Abstract
Abstract
Traumatic dental injuries can occur due to various reasons such as accidents, sports injuries, fights, falls, and others. These injuries can affect the teeth, gums, and surrounding tissues, and can range from minor chips and cracks to severe fractures, dislocations, and avulsions (when the tooth is completely knocked out of the socket). The most common way to address this is by replacing affected teeth with dental implants. The purpose of this research is to evaluate the use of composite materials in dental implants and compare them with the traditionally used materials using a patient specific cone beam computed tomography (CBCT) based finite element model (FEM).
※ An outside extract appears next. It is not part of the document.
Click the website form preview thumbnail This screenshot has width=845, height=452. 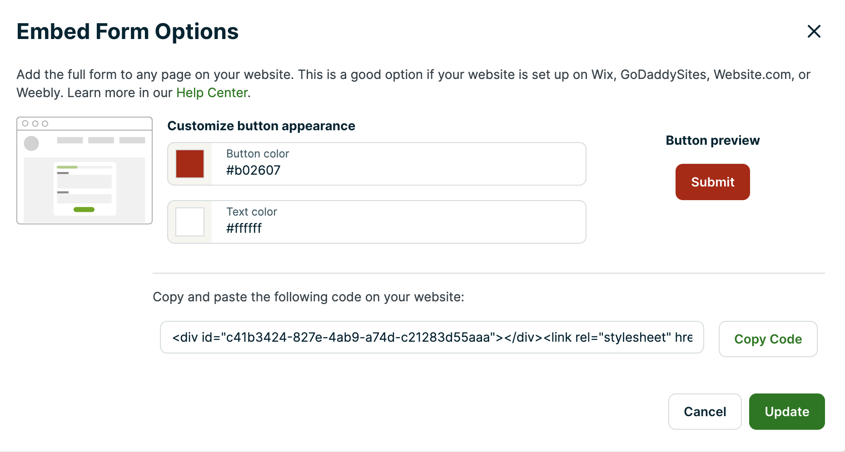coord(84,171)
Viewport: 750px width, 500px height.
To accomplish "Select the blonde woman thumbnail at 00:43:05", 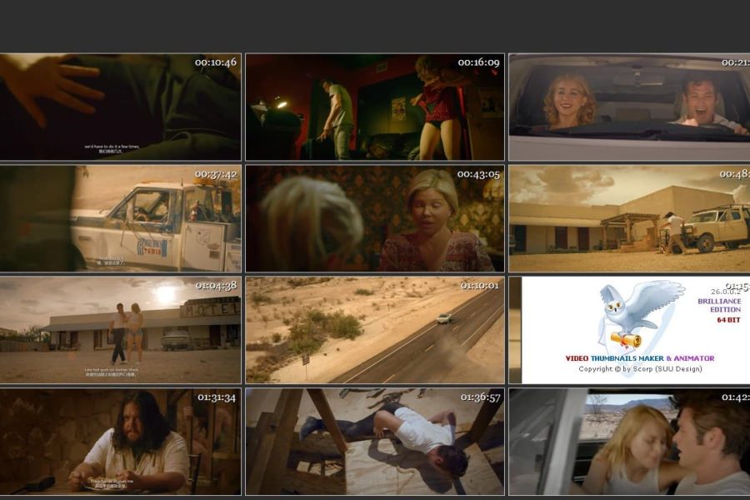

To conduct this research, two different implant groups i.e., traditional implant and composite implant were designed using Titanium grade 4, zirconium oxide-reinforced lithium silicate (ZLS), and Zirconia (ZrO2). Six dental implants were designed namely Ti implant, ZLS implant, ZrO2 implant, Ti-ZrO2 composite, Ti-ZLS composite, and ZLS-ZrO2 composite using 3D modelling software. Detailed full-scale 3D models of patient specific dental implant were developed and traumatic loading conditions were applied to the enamel of central incisor teeth or crown of dental implant, and maxilla was constrained in all directions. It was found that the use of composite materials for dental implants can reduce the stresses over the surface of abutment and implant as compared to traditional implants. The detailed models developed as a part of this study can advance the research on dental implants, and with further experimental validation allow the use of composite materials for fabrication of more stable dental implants.